Пожалуйста, воспроизведите целиком и дословно текст о подтексте в стихах, приведенный ниже.

*Текст*:
# # # # #

О "подтексте" в буквальном, прямом смысле уместно говорить, пожалуй, лишь в тех случаях, когда речь идет о стихах, написанных человеком, лично и близко нам знакомым, тесно связанным с нами. Такие стихи - вне зависимости от их объективной ценности - нередко сильно волнуют нас. Ибо мы видим в них то, чего действительно нет в тексте, мы вносим в них наше знание и нашу любовь к написавшему их человеку. Таким образом, в этих стихах для нас действительно есть подтекст уже в прямом смысле слова. Мы "подставляем" под них то известное нам из общения с автором "конкретное чувство", которое породило данные стихи, и которое другой, не знакомый с автором человек никак не сможет увидеть в этих стихах.
Но подобные жизненные случаи уже не имеют отношения к поэзии как таковой. В поэзии как раз все должно быть воплощено в тексте - в звуке, слове, ритме, композиции.
Неверное представление о природе содержания и формы наиболее разительно выступает, вероятно, в следующем рассуждении Н. Коржавина. Он пишет: "Берется кусок мрамора, и отсекается все лишнее" - так, по известному выражению, создается скульптура.

# # # # #

*Исходный фрагмент*:
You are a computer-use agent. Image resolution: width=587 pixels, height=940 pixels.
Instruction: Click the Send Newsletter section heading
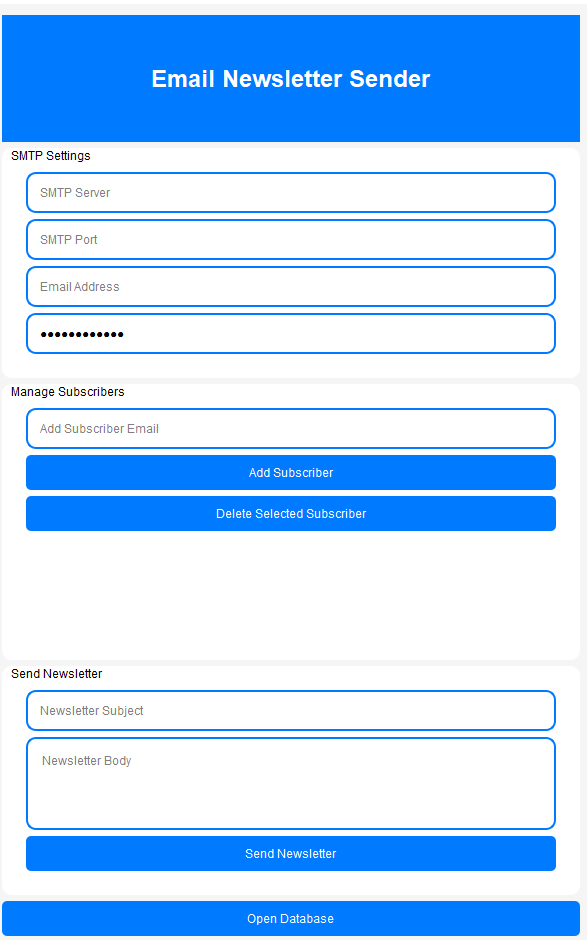point(57,674)
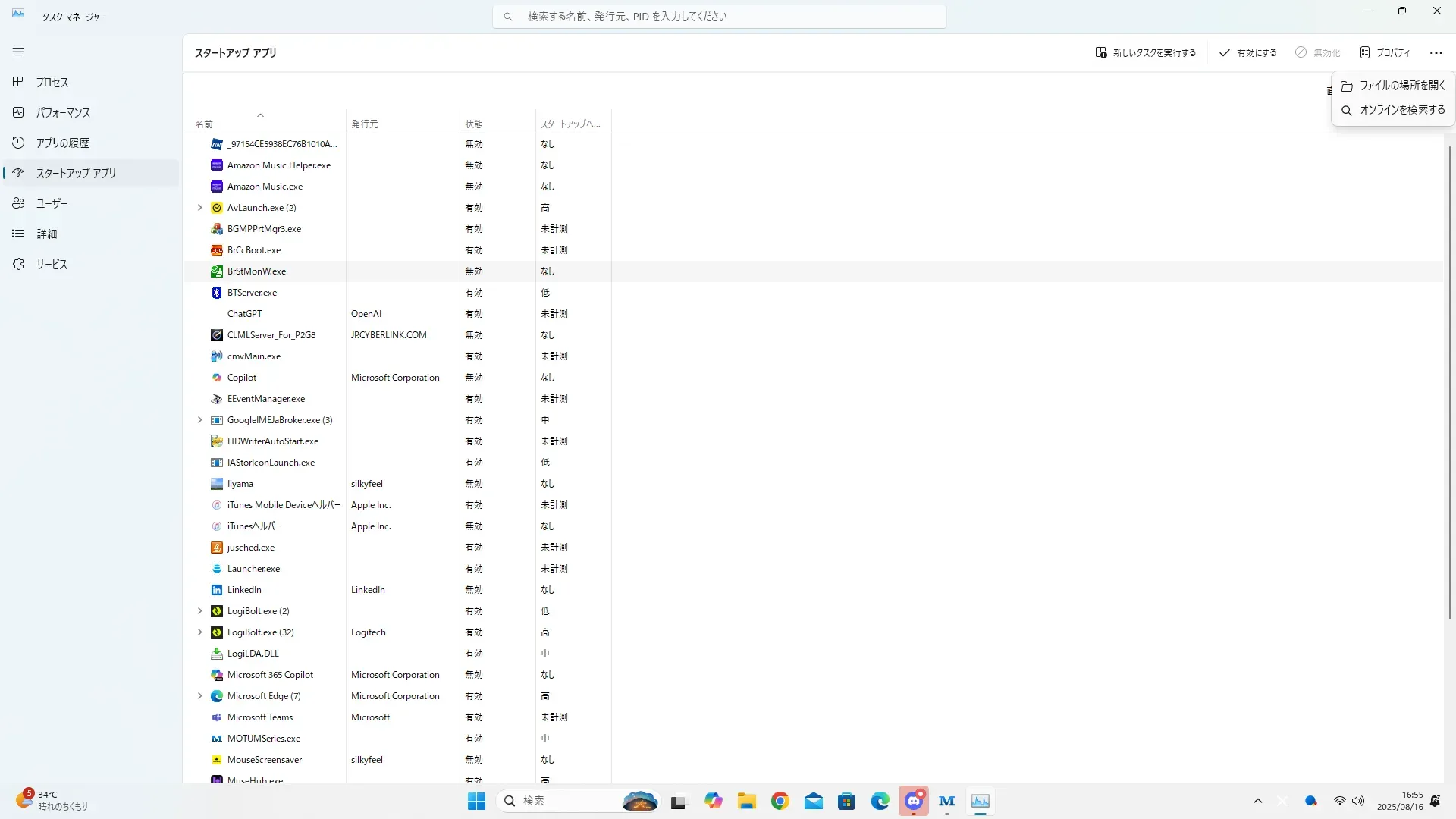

# # # # #

*Ответ на задание*:
О "подтексте" в буквальном, прямом смысле уместно говорить, пожалуй, лишь в тех случаях, когда речь идет о стихах, написанных человеком, лично и близко нам знакомым, тесно связанным с нами. Такие стихи - вне зависимости от их объективной ценности - нередко сильно волнуют нас. Ибо мы видим в них то, чего действительно нет в тексте, мы вносим в них наше знание и нашу любовь к написавшему их человеку. Таким образом, в этих стихах для нас действительно есть подтекст уже в прямом смысле слова. Мы "подставляем" под них то известное нам из общения с автором "конкретное чувство", которое породило данные стихи, и которое другой, не знакомый с автором человек никак не сможет увидеть в этих стихах.
Но подобные жизненные случаи уже не имеют отношения к поэзии как таковой. В поэзии как раз все должно быть воплощено в тексте - в звуке, слове, ритме, композиции.
Неверное представление о природе содержания и формы наиболее разительно выступает, вероятно, в следующем рассуждении Н. Коржавина. Он пишет: "Берется кусок мрамора, и отсекается все лишнее" - так, по известному выражению, создается скульптура.